Pragmatism and Its Challenges
Libya had announced that foreign banks could compete for two licenses in March, (just as it enforced a travel ban on citizens of countries from the EU). Saif ul Islam needed to be re-launched into the public sphere to reassure investors, as six banks including HSBC Holding PLC, Standard Chartered PLC and Mediobanca were short-listed for the competition, the winners of which would be announced in July. Moreover, western construction and engineering firms are very interested in help Libya spend its oil money on large-scale projects, and many of these are being planned. However, much hyped business-friendly reforms have never come to fruition and Libya remains fraught with diplomatic and bureaucratic risks. This has also meant that only large companies have shown an interest in cracking the Libyan market, for only they can absorb the risks that doing business there still entails. Nevertheless, the Saif ul-Islam camp appears to have re-emerged in May, which is an encouraging sign for economic reforms.

This is good news even in the oil and gas sector, where the mixture of less market friendly policies and added political risk (as characterized by the Libyan-Swiss dispute) has disappointed the multinational energy firms, which bid to drill in Libya since the sanctions were lifted in 2004. Libya still offers many exploration opportunities, but its recent unpredictability has scared off many companies from approaching.
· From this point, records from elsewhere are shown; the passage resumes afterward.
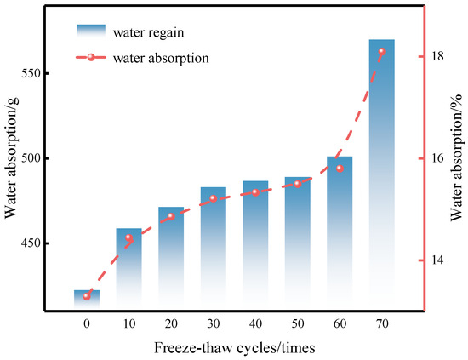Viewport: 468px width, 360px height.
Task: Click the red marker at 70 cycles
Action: (382, 51)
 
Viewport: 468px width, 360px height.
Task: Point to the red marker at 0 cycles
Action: (87, 296)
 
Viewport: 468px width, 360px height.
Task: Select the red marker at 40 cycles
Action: (255, 192)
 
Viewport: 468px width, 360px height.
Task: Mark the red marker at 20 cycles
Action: (171, 216)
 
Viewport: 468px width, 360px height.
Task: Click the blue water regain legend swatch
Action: (91, 31)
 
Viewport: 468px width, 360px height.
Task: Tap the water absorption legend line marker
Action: (91, 57)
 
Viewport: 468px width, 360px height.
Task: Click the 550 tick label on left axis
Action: (31, 73)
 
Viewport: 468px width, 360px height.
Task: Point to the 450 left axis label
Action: (31, 243)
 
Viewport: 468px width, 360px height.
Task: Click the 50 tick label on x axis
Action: (298, 323)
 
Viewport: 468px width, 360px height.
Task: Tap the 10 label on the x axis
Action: (129, 323)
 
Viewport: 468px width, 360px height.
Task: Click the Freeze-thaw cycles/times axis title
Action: (235, 348)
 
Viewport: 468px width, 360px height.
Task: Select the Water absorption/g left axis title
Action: (11, 157)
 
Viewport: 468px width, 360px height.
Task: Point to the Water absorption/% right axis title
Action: (457, 157)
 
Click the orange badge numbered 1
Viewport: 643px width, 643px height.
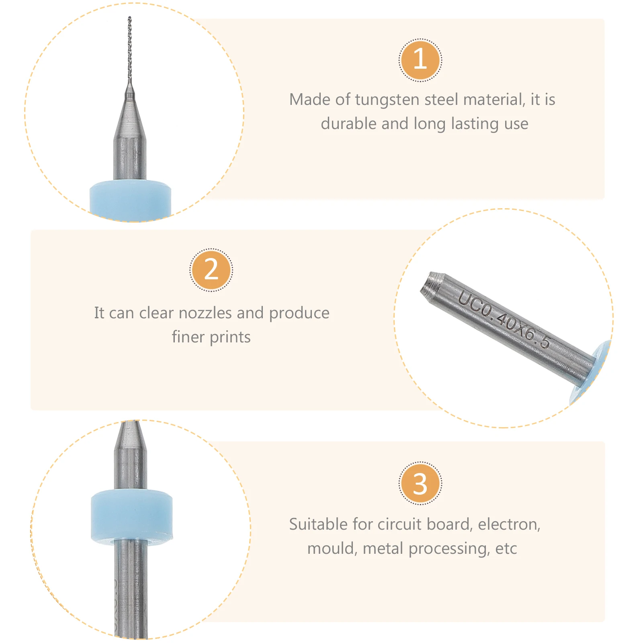[x=420, y=60]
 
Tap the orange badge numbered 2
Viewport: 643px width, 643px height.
[x=211, y=270]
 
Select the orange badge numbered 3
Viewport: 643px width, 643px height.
[x=420, y=483]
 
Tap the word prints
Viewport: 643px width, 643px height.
[x=230, y=338]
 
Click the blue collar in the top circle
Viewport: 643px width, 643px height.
[x=130, y=200]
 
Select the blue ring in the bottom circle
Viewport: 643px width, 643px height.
[x=132, y=514]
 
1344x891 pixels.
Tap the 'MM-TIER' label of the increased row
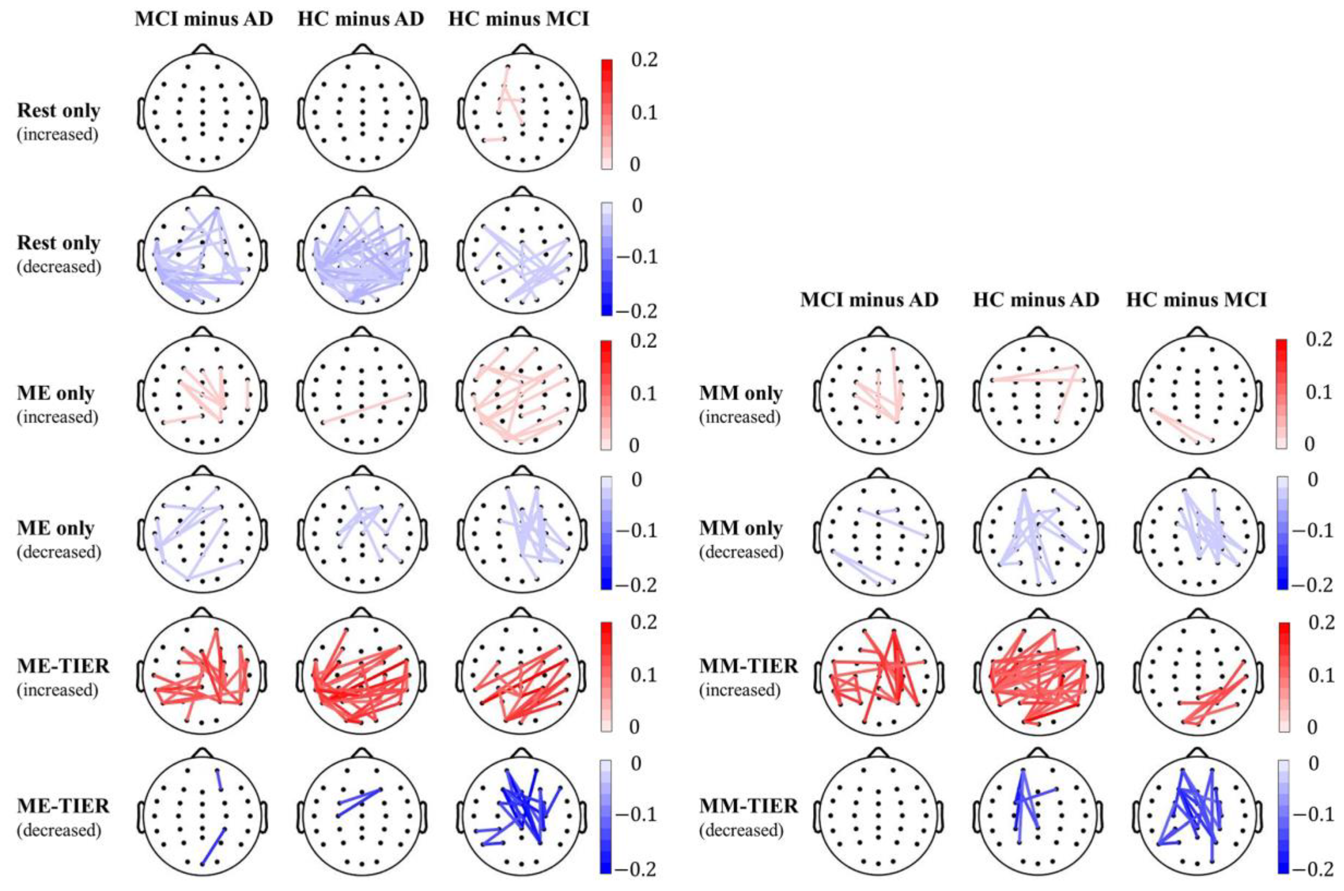pyautogui.click(x=748, y=665)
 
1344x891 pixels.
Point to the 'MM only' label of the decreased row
pyautogui.click(x=741, y=528)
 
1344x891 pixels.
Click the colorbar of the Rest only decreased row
pyautogui.click(x=606, y=259)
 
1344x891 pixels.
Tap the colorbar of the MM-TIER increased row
pyautogui.click(x=1283, y=677)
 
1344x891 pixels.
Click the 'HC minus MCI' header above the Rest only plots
pyautogui.click(x=518, y=19)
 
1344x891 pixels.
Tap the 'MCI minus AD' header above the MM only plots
pyautogui.click(x=869, y=299)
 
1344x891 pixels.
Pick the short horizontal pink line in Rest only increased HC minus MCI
pyautogui.click(x=494, y=139)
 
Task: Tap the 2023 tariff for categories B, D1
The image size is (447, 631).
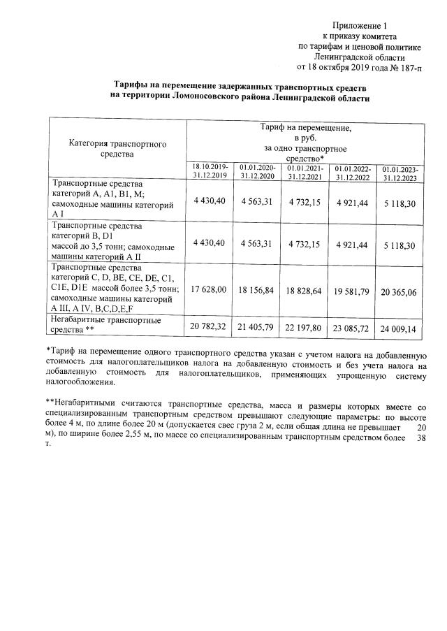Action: coord(400,246)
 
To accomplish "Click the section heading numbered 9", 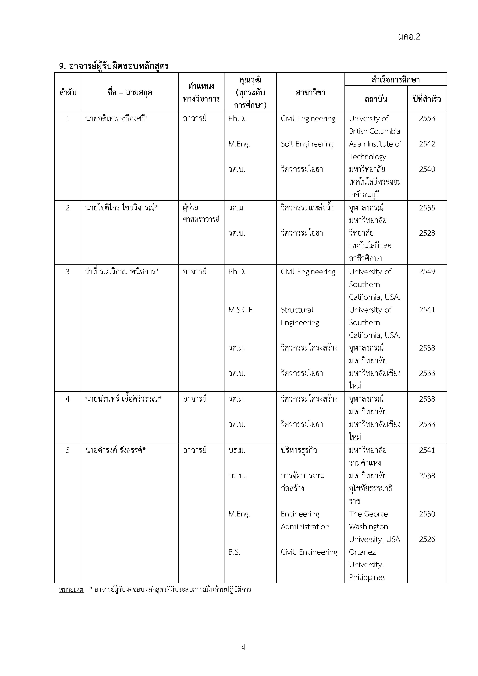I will tap(114, 66).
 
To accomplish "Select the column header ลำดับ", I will tap(68, 93).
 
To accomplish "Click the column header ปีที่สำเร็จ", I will tap(427, 99).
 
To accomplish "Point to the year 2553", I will tap(427, 119).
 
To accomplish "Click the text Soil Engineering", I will tap(307, 144).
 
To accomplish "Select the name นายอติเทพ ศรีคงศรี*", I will tap(117, 119).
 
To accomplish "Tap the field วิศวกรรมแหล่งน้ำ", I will tap(307, 208).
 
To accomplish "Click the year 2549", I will tap(427, 272).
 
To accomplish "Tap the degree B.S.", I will tap(234, 552).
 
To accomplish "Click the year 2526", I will tap(427, 539).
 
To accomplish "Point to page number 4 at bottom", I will tap(243, 647).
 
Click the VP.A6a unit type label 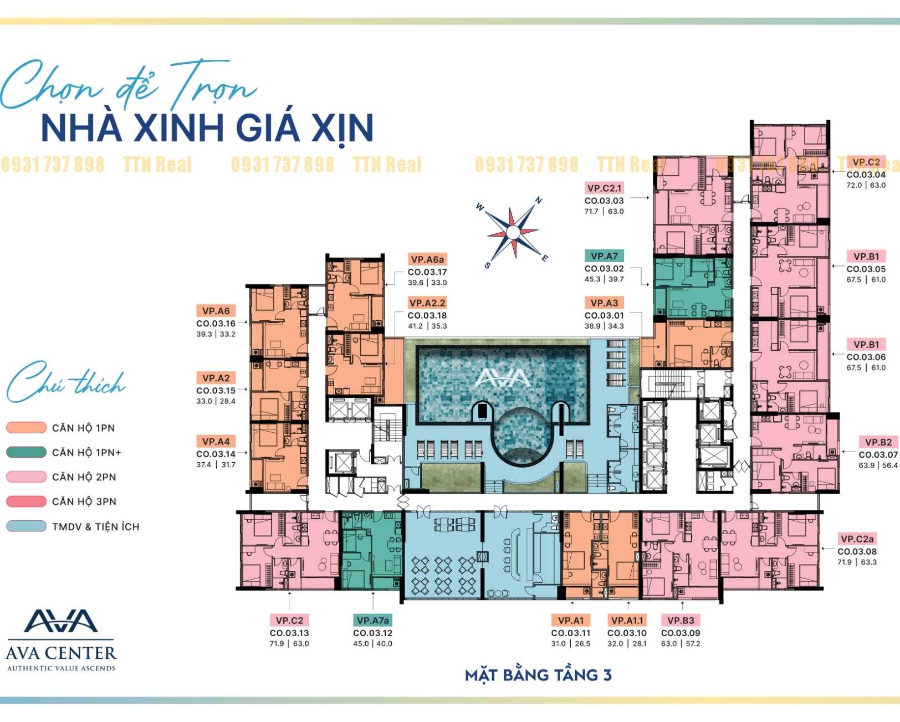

Libya is also said to be drafting a new law governing the energy sector, a law that could change the rules for foreign oil companies and not necessarily for the best. The current head of the National Oil Company (NOC), Shukry Ghanem, who is close to Saif ul-Islam has been drafting a new law to improve transparency and stimulate more investment by offering oil companies better terms. However, the Supreme Council for Energy Affairs, a supervisory body, has been stuffed with conservative (in Libya, paradoxically, these are the more ‘revolutionary’ types) elements, who are trying to block Ghanem, preferring to enforce a more nationalistic approach that diminishes investment incentives. Yet, the Libyan leadership needs oil for social reasons also, and ultimately, the pragmatists may themselves have room to challenge conservatives.

The high oil prices have allowed the state to continue to extend welfare benefits, subsidies on the prices of essential goods, which helps reduce the risk of unrest and admittedly lowers political risk for the leadership and for large foreign investors. Finally, what Libya truly needs is predictability, the kind of certainty and transparency that come from the rule of law, this the ultimate vision proposed by Saif ul-Islam, who has advocated the need for Libya to draft a Constitution. By the sentiments expressed, it could have been the average Libyan who would say the following: “We want predictability in Libya….Now nobody knows what’s going to happen in Libya, who’s going to succeed whom, who’s in charge, who’s not”. Yet, this was the son of the Libyan leader speaking.